One student’s excursion was particularly gratifying, Williamson says.
“The experience that made me feel like the project was a success was when a student paddled about half an hour south of Bella Bella on his board with his fishing pole and began casting for salmon at the mouth of a river. When he hooked into one, the salmon fought so hard that it pulled him around on his board for about 15 minutes before he was able to reel it in. It felt like we had succeeded in melding an ancient tradition of traveling on the water in hand-built, wooden craft and harvesting food from the sea with the fastest-growing watersport on the planet, stand-up paddleboarding.”
Bella Bella Community School Principal Fred Schaub believes the paddleboard project caused the students to have a stronger connection to the area’s waters.
“It’s a symbolic thing to give the youth access to the water, because not everybody can afford a boat,” he says.
The project had a profound impact on native students, Schaub says. “For aboriginal students, there is that feeling of being second-grade just from their whole history. For us, it’s really all about building self-esteem and self-worth and showing those kids the value of where they live and the value of tradition and culture.”
Building stand-up paddleboards is not the only unique project at the K-12 school. In 2009, the senior woodworking class began building 60 traditional bentwood boxes. After Williamson’s class created the boxes, they were painted by Tom Kero’s art class.
Bentwood projects involve steaming pieces of wood, bending them into shape, and allowing them to harden. Many First Nations people of the west coast of Canada have created intricate bentwood boxes for centuries.
Creating Bella Bella’s bentwood boxes was no typical art project. The boxes were built to hold ancient Heiltsuk remains excavated in an archaeological dig in the 1970s. The remains were to be repatriated to Heiltsuk land and buried in the student-made boxes.
“[Bella Bella students] took it very seriously, and they took it reverently,” Kero says.
The project took two and a half years. One year was spent building the boxes, which were about the size of a small crate, and another year was spent painting traditional designs on them—symbols of a wolf, a killer whale, an eagle, and a raven. In 2011, the remains were returned to Namu, an ancestral Heiltsuk site, and buried in the students’ boxes during a special ceremony.
Another unusual aspect of Bella Bella Community School is the Supporting Emerging Aboriginal Students (SEAS) program. SEAS puts students in contact with regional experts from a variety of careers, from fishermen to visiting scientists.
“My role is to make science curriculum and classes in general more locally relevant,” says Johanna Gordon-Walker, Bella Bella’s SEAS coordinator.

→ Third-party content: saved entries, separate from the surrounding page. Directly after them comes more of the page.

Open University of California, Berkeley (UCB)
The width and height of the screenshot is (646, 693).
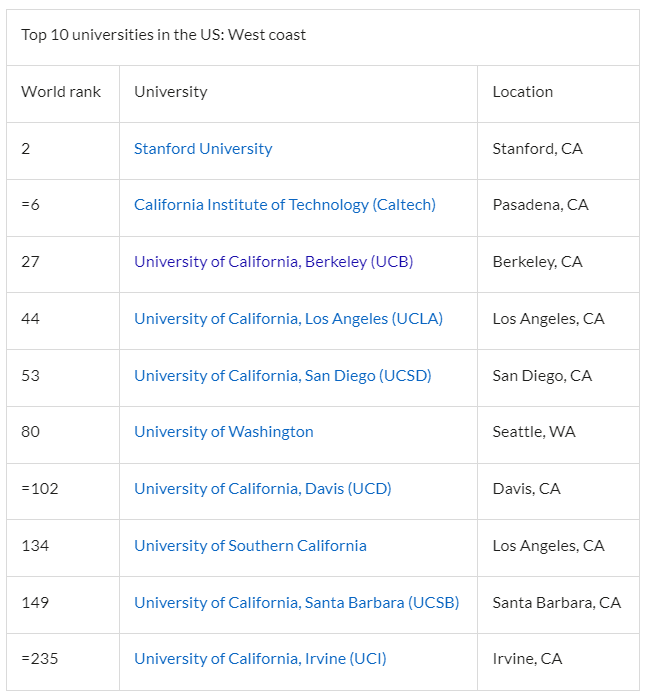pos(274,262)
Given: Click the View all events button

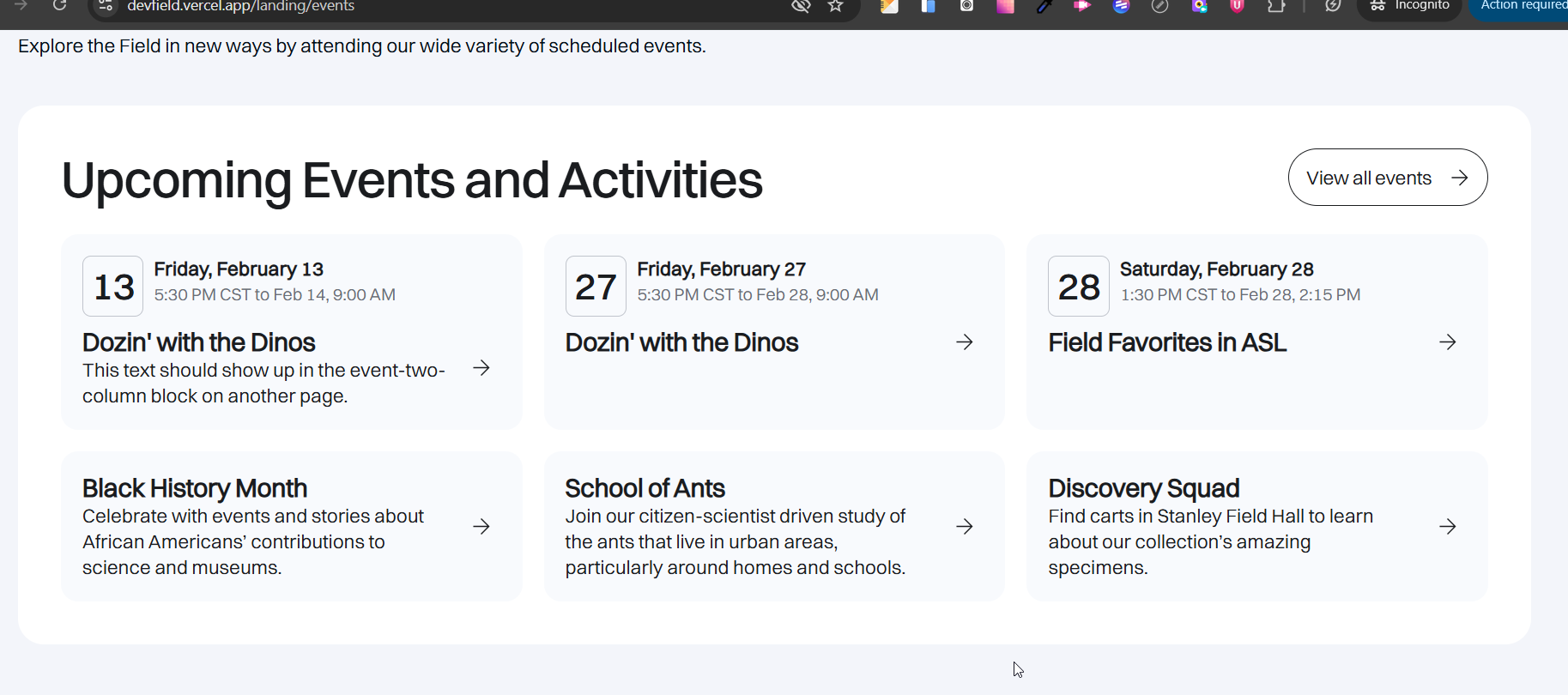Looking at the screenshot, I should [x=1387, y=178].
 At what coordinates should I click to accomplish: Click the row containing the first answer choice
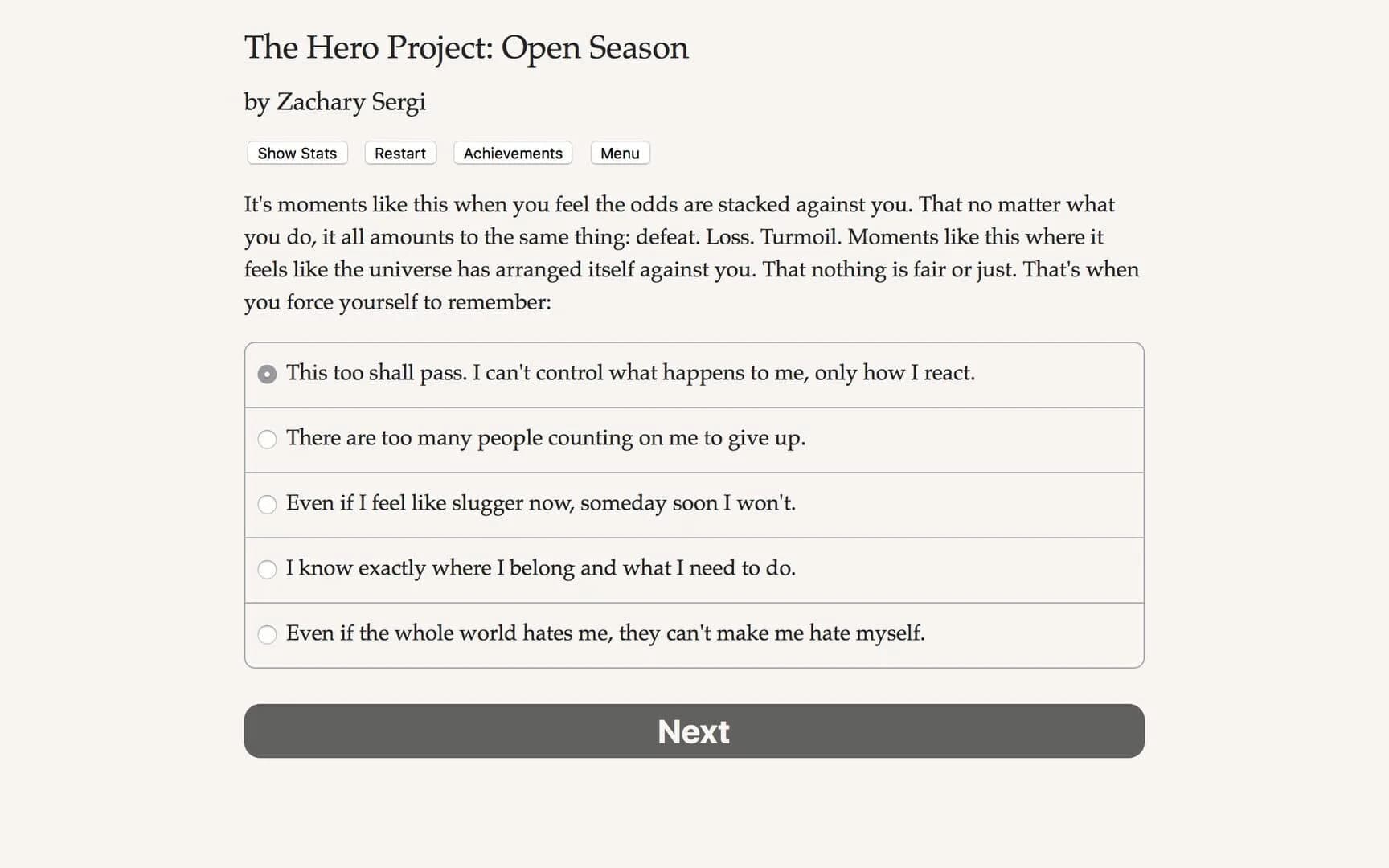click(693, 374)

Sixth-graders at Bella Bella learn about beach and forest ecology, for instance, by visiting the Hakai Beach Institute, which conducts research and educational programs on nearby Calvert Island.
“There are a lot of what we call migrating scientists here,” Principal Schaub says. “They come up and study a whole lot of things. Most of the time to be allowed to come to the territory they have to provide students and the school with some sort of presentation or invite.”
Along with the paddleboard and bentwood box projects, SEAS is just another way Bella Bella Community School links the modern and traditional worlds of the Heiltsuk.
“That’s really to connect the students to the traditional ways of life,” Schaub says. “We have a strong focus on science and math and, of course, literacy as well. [SEAS is designed] to get kids ready and interested in what is around them up here and possible career choices if they want to live here. All our school programs are very, very much connected to what is around here, so kids are out a lot. The local culture and language plays a big part.”